In Keep Your Pi from Burning with Foglight, I showed how to use script agents to collect data from a Raspberry Pi's built-in CPU temperature sensor and display a graph like this:
In this installment, I'll show you how to create a rule that will check those temperatures to be sure your Pi's not burning.
We'll start by defining some thresholds, one each for Warning, Critical and Fatal temperature values. By defining the thresholds as registry variables, if we want to change one later, we don't have to change code in each rule. From the left hand menu in Foglight, select Administration->Rules & Notifications->Manage Registry Variables
and then click the green "Add.." button. We'll need to select a type, in this case the Default of "Double" is fine, so we can click "Next". Then, we give the variable a name and a Description. For my warning level, I used "CPUTempWarning" as the name. When you click "Next", you'll be asked if this is a Static Value or a Registry Reference. We can accept the default of Static Value and click Finish. You should see a screen that looks like this:
There are a lot of options here; but we really only need to worry about the Global Default value for this case. If we needed to change the value of the variable based on a schedule or for a specific object, we would do so using the two windows at the bottom of the screen. Repeat the same process to define Critical and Fatal thresholds.

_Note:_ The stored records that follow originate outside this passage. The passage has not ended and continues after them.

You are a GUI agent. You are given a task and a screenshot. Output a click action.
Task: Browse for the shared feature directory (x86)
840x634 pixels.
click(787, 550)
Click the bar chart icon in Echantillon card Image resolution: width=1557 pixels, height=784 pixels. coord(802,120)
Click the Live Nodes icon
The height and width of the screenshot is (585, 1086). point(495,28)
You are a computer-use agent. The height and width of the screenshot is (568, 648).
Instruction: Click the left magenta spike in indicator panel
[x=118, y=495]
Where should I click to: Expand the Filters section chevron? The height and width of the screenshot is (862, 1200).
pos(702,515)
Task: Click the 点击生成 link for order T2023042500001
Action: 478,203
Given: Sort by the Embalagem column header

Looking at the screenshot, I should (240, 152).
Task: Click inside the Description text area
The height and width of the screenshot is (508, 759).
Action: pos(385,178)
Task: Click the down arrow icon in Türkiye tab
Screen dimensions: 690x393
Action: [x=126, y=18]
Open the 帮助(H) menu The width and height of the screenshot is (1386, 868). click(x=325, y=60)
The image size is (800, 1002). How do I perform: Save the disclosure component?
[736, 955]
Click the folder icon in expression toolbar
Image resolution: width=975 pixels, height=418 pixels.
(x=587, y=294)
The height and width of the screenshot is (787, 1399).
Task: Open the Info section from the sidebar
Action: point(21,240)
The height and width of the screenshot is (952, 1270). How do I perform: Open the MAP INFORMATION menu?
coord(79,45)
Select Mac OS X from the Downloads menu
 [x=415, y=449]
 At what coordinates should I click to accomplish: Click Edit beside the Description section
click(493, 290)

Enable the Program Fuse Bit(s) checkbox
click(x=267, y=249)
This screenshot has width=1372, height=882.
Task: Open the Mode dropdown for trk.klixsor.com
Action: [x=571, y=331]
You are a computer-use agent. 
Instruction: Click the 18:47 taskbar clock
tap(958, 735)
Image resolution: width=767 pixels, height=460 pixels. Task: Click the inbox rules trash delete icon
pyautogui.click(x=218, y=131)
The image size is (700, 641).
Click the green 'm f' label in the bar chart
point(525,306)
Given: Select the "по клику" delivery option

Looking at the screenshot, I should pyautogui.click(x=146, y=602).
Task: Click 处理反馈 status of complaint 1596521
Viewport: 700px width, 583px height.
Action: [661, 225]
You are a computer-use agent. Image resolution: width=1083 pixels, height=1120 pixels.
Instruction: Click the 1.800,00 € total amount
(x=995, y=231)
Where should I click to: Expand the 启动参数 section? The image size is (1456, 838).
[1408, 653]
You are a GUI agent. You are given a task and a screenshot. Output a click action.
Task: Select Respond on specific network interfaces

Now that we have our thresholds defined, we can create a rule. From the left hand menu, select "Administration->Rules & Notifications->Create Rule". You should see this screen:
Since we have multiple levels for this rule, we'll want to select "Multiple-Severity Rule". Our rule is driven by the data we're collecting, so we can leave that button selected. We want this rule to apply to our Temperature Monitor, so we can pull down the "Topology Type" menu and select "Temp_Mon_Agent_Table" (from the previous blog). Once you've selected Topology, click the green "insert" button.
And then click the "Validate" button.
You should see a window like this:
Foglight, performance monitoring software tool, has found all of the impacted objects, in this case, all of the hosts we're monitoring. Click "next" and we'll edit the Conditions, Alarms & Actions.
This one's already populated. In the Condition box, I used the Tool symbol in the Condition Editor
To bring up a list of available metrics, selected "Metric Property and "Subtypes of Scope" and then scrolled down to find "cpuTemp"
When you click "Insert", the string #cpuTemp# will get inserted into the condition. The "#" before and after tell Foglight that the text references a Metric Property. You can then click the ">" symbol, and the "=" symbol to get a comparison. Then click the tool symbol again, and select our Registry Variable (CPUTempFatal). Click insert, and that will be inserted into your condition box. Add a closing ";" to complete the query.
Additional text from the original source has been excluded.